You may also have invested in the market and other financial assets, yes, but you’ve likely reinvested more earnings back into your business than you’ve put into your retirement account. Somewhere down the line you hope your work today will support you in your retirement, which still seems far enough away. For most it’s at least three to five years before it’s time to look at exiting. Most founding moms have yet to determine whether the management team, a family member or the marketplace will end up owning their “baby “(of course we are talking about the business here).

Growing Value

As a Certified Value Builder™ Advisor, I’d like to share some information that has helped over fifty-five thousand business owners start looking at value instead of just growth, and profit greatly from the insights I’m about to share. My mentor, John Warrillow, author of Built to Sell (among other great books) and Founder of The Value Builder System™ (which I use coaching CEOs of multimillion-dollar businesses), offers eight things to consider that can drive up the value of your company AS you grow it, so you won’t be negatively surprised when it comes time to transition out. Before we address those eight drivers, you might be interested in Jill Nelson’s story.

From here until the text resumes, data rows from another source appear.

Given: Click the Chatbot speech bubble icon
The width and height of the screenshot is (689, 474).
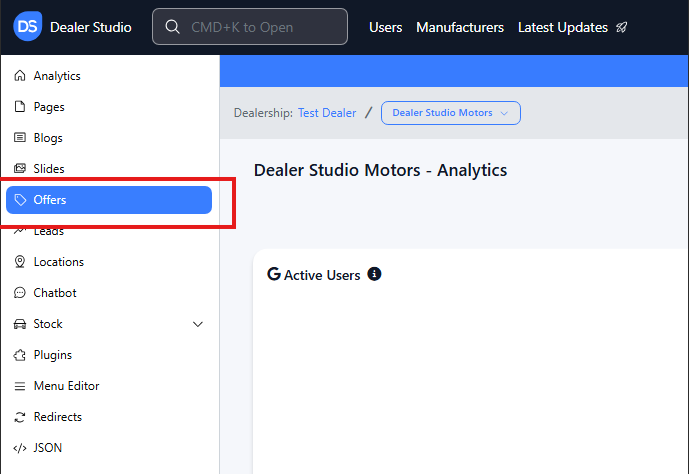Looking at the screenshot, I should pos(19,293).
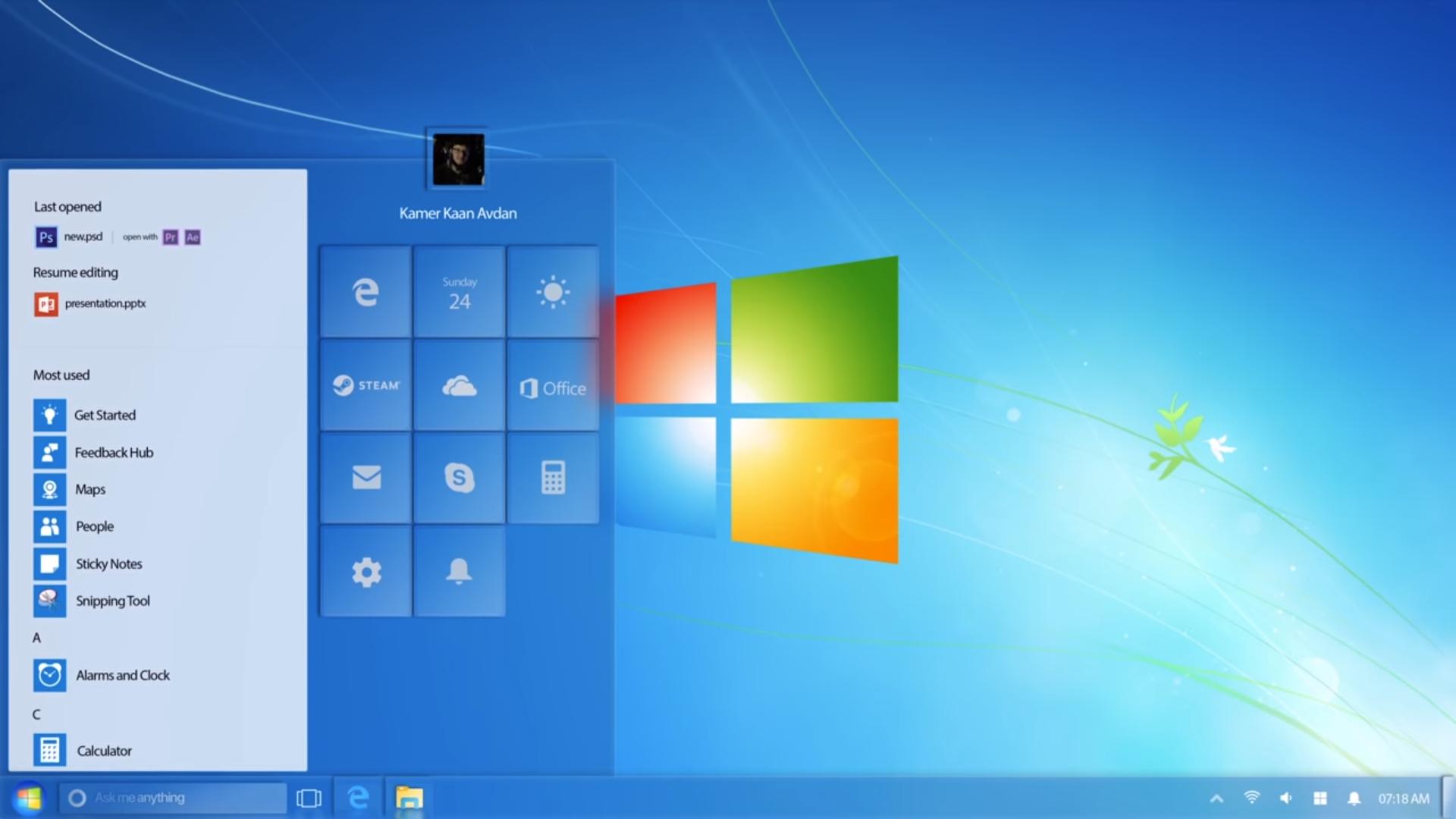Screen dimensions: 1456x819
Task: Toggle the OneDrive cloud tile
Action: tap(457, 384)
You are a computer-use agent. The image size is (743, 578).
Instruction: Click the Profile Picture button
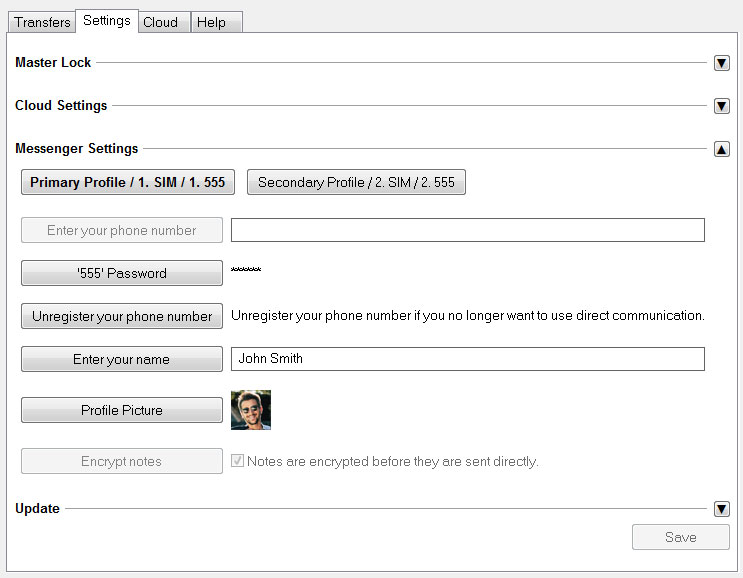click(x=122, y=410)
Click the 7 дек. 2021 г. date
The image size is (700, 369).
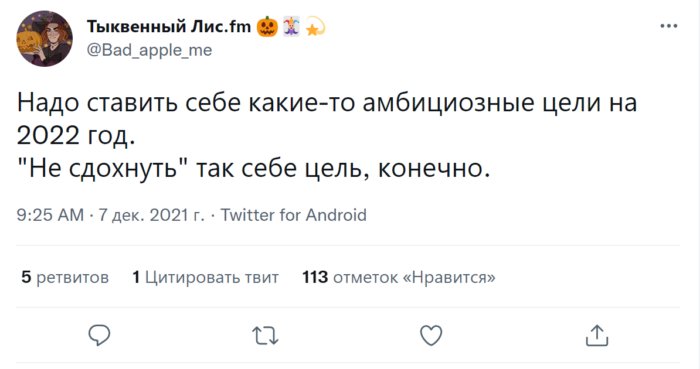(151, 215)
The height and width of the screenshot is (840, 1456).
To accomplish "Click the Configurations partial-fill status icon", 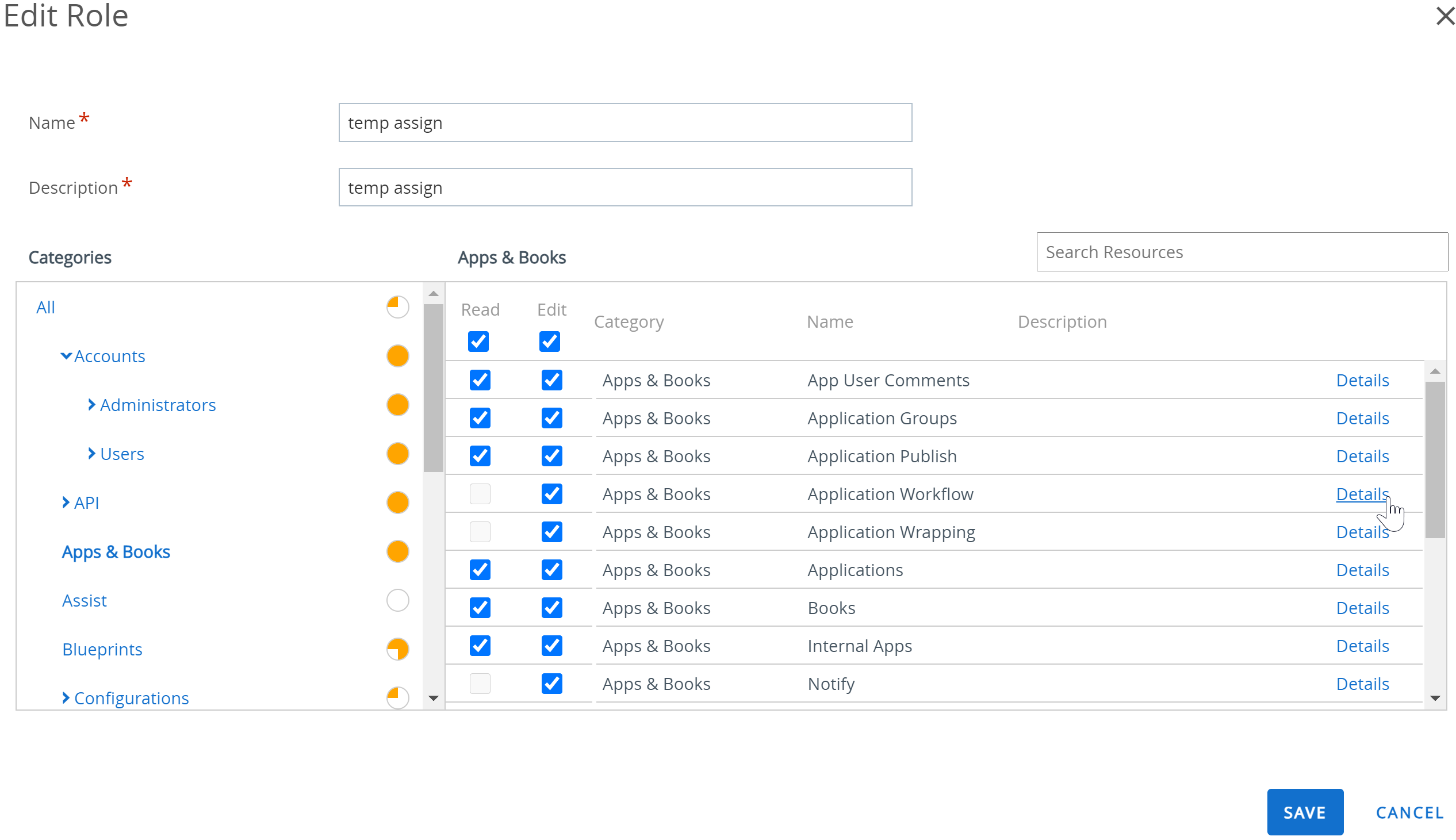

After starting her career as a receptionist for a business brokerage firm, and progressing based on her intelligence and strong professional skill set to be a business broker specializing in the sale of internet service providers (ISPs) in the early years of the world wide web, Jill founded a company she named Ruby Receptionists, a network of people around the world who answer phones. She built her company up to $11 million in annual revenue by offering administrative support to small businesses. The administrative support category, which trades at about 1.8 times pre-tax profit, would make Ruby Receptionists a business worth around $1.8 million.

The Drivers

But, smart founding mom as she is, with all that business broker know-how, Jill sold her business for a much higher multiple than 1.8. The final sale price was $38.8 million. You probably already know that company size and industry will impact your company value and ultimate selling price. Let’s look now at the other factors that can increase value for your company like Jill experienced:

  • Driver number one is financial performance. Specifically, the size of your revenue along with your past and expected profitability. A financial acquirer sees buying a business as paying today for a stream of profits in the future, which is why companies are generally bought and sold using a multiple of earnings.
  • The second driver is your company’s hierarchy of recurring revenue. Identify any recurring needs your customers may have and how you can meet those needs over the long term with a recurring revenue model. This was huge for Jill when she wanted to start her business. She wanted a service business with a subscription.
  • The third driver of value is monopoly control, or what Warren Buffett calls “a deep and wide competitive moat.” Customers see you as the source. Like Ruby Receptionist became the go-to source for a personal receptionist with high tech and high touch human connection, growing annually over 30 percent year after year. This allows pricing advantages that increase your profit margin, giving you more dollars for sales and marketing, which grows the size of the moat. Pursuing a strategy of “growing revenue at all costs” can take your focus off what a strategic buyer wants – a competitive advantage. Grow a business that’s hard if not impossible to compete with.
  • Driver number four is your Net Promoter Score. Google it. Companies with a high Net Promoter Score are shown to be likely to grow at a rate much faster than the economy. This is highly attractive to buyers who are looking at the future income and growth potential of your business.
  • Drivers number five, six, and seven are combined in one bundle that Warrilow calls the Switzerland structure. Warrillow named this driver after Switzerland because of the country’s insistence on independence. Businesses that have a high score on Switzerland structure are independent of any one customer, employee, or supplier (the three parts of the Switzerland structure). If a business is too dependent on a single customer, supplier, or employee, including you, dear owner, it’s going to be less valuable to an investor. Jill Nelson made sure that Ruby wasn’t dependent on other companies for their tech by growing their own tech, moving from a service company to a tech company.
  • The last driver of The Value Builder™ model is growth potential. Jill grew Ruby by thinking about how they could scale up and what would be needed to do that. When it comes to your company, an acquirer will be asking themselves what it will take to jump in, take control, look ahead to the future of your company, and scale it by tenfold or more. How quickly could a buyer who applied significant resources, money, people, distribution, et cetera to your company grow it to the level they envision?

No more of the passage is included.